* _Description of the task_
Return every line below that contains the string "accomplish", treating uppercase and lowercase as different.

* _Text and item location entries_
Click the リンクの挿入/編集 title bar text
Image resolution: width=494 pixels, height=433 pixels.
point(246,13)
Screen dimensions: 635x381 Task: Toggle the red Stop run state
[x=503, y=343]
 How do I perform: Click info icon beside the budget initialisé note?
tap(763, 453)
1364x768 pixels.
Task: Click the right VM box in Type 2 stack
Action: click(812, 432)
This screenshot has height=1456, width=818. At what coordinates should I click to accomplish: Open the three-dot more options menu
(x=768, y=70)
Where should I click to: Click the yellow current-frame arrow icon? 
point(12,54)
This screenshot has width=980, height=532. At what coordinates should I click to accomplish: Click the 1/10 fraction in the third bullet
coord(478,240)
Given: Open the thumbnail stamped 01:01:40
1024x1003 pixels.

* _Output_
This screenshot has height=1456, width=818. At what coordinates should I click to accomplish: Open the three-dot more options menu
This screenshot has width=980, height=532. At what coordinates should I click to accomplish: Click the 1/10 fraction in the third bullet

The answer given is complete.